Strasbourg, comme d'autres villes aux mains des écologistes, se couvre, à un rythme effréné, de pistes cyclables, dans tous les sens. Il faut, pour cela, l'espace public n'étant pas extensible, leur faire de la place. On supprime donc des places de stationnement, en nombre considérable. On restreint les voies automobiles, jusqu'à ne garder, comme dans l'exemple devenu nationalement connu, de la rue Mélanie, où le double sens se fait... sur une seule voie, qu'une portion congrue pour les voitures. Parfois même on enlève des places handicapées pour laissez passer les vélos (rue Sainte Catherine par exemple). Partout on dispose des stops pour que les voitures laissent passer les cyclistes. On réduit aussi les trottoirs, sans que cela n'empêchent d'ailleurs certains cyclistes de les emprunter, alors même que la piste cyclable est à côté (Place de la bourse par exemple).
La Ville est donc en train de changer de nature, au profit d'une seule catégorie d'usager : le cycliste. Autant donc s'intéresser tout de suite à la psychologie de cet acteur devenu central. Puisque nous sommes sur ce terrain (la psychologie) je voudrais tout de suite donner un argument ad hominem, pour situer, comme on disait dans le temps en sociologie, « d'où je parle » : je suis un cycliste fervent, expérimenté, je suis monté sur un vélo à 8 ans, et depuis, j'assure l'essentiel de mes déplacements en ville en vélo. Je n'ai donc rien contre, bien au contraire.

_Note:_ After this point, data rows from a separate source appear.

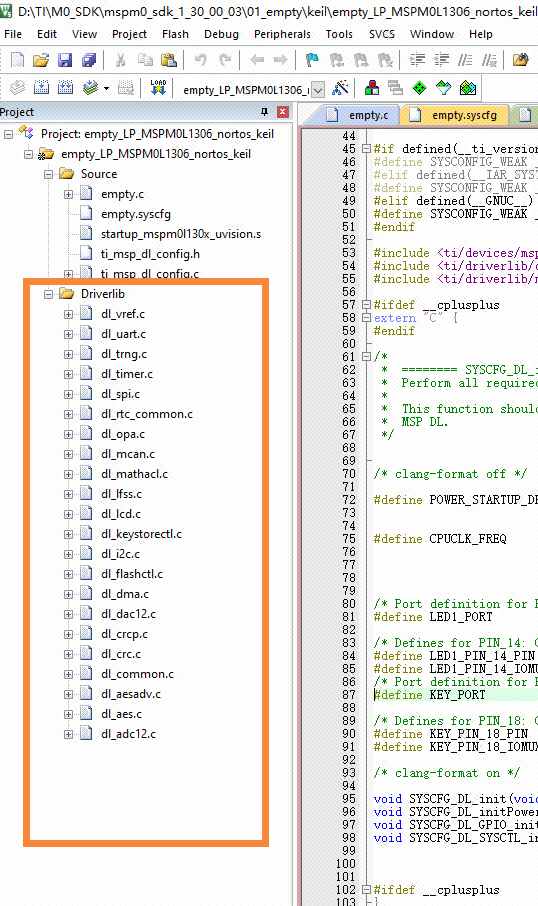Click the New file toolbar icon
Screen dimensions: 538x906
[17, 60]
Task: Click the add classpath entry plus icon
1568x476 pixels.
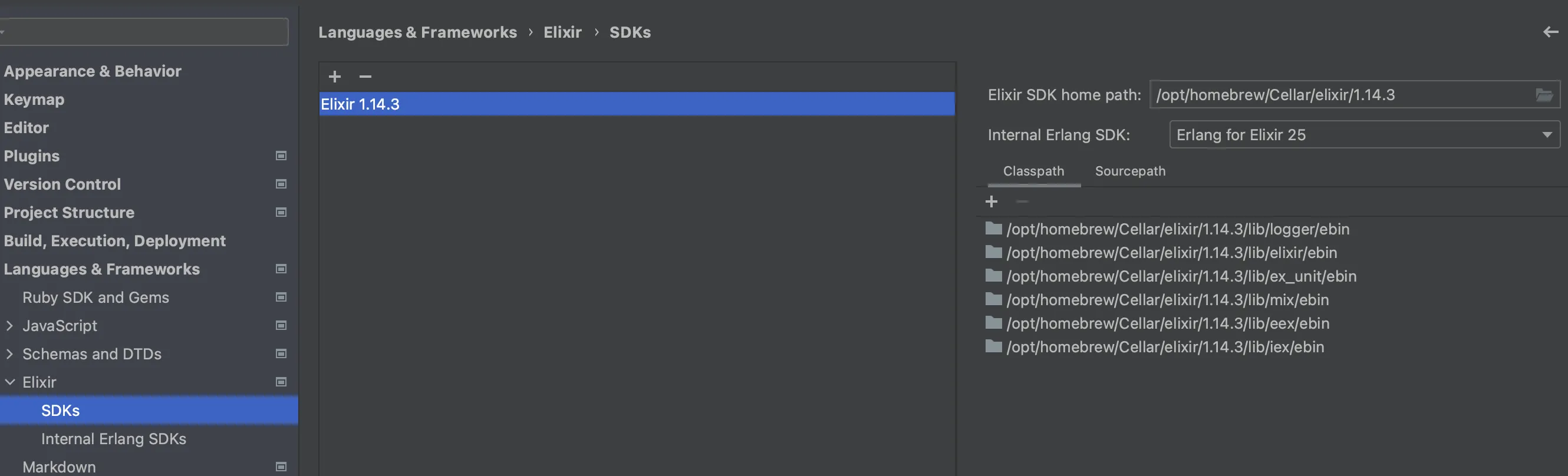Action: [991, 201]
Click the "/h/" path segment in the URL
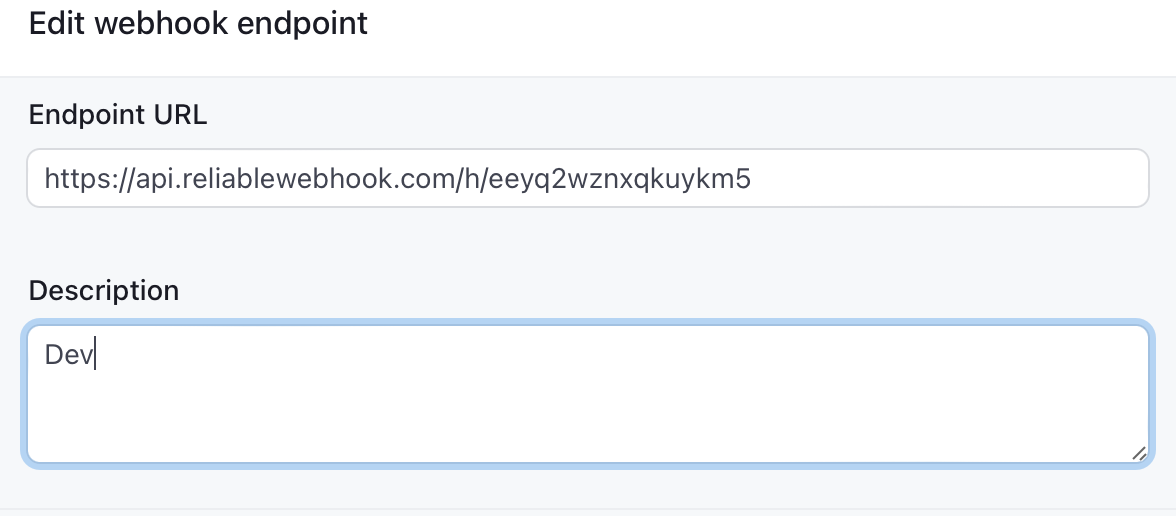This screenshot has width=1176, height=516. 468,179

J'avoue aussi ne pas garder un mauvais souvenir de la période où les cyclistes devaient partager le même espace avec les automobilistes. De temps en temps, frôlement oblige, on s'engueulait, mais parfois on discutait par delà la vitre ouverte. D'un côté il y avait les vélos et les voitures, de l'autre les piétons, et les deux mondes ne se mélangeaient pas. Cela engendrait du respect mutuel et de la tranquillité pour tous.
Mais force est de constater que quand on monte sur un vélo, dans le contexte actuel, on redécouvre des comportements régressifs. Et je m'inclus dans ce geste. Je sais, peut-être plus que d'autres, à quel point la pratique du vélo relève d'une sorte d'univers infantile. Comme un retour à l'enfance. Une enfance insouciante, joyeuse, où le vélo est synonyme de liberté, de possibilité-d'aller-partout-sans-contrainte. Les obstacles (dans la réalité les piétons) sont des sortes de quilles entre lesquelles on peut slalomer et que l'on peut frôler sans conséquence. Rien n'arrête le vélo. Rien n'arrête l'enfant.
Les pistes cyclables rappellent l'enfance, les petits circuits de jeu, avec des petits panneaux de circulation, un monde miniature sans limite. On y est tellement entre-soi. La seule chose que ne cycliste n'aime vraiment pas, c'est s'arrêter. Ce qu'il adore c'est aller tout droit, quels que soient les obstacles. Et ce qui le rapproche le plus d'un enfant de 6-7 ans, au carrefour de l'Oedipe, comme disent les psychanalystes, c'est qu'il ne supporte pas les lois qui s'opposent à lui, mais que, par contre, quand elles vont dans son sens, il est le premier à revendiquer leur application intégrale. Il grille allègrement les feux rouges, mais hurle quand un piéton veut traverser au passage protégé devant lui.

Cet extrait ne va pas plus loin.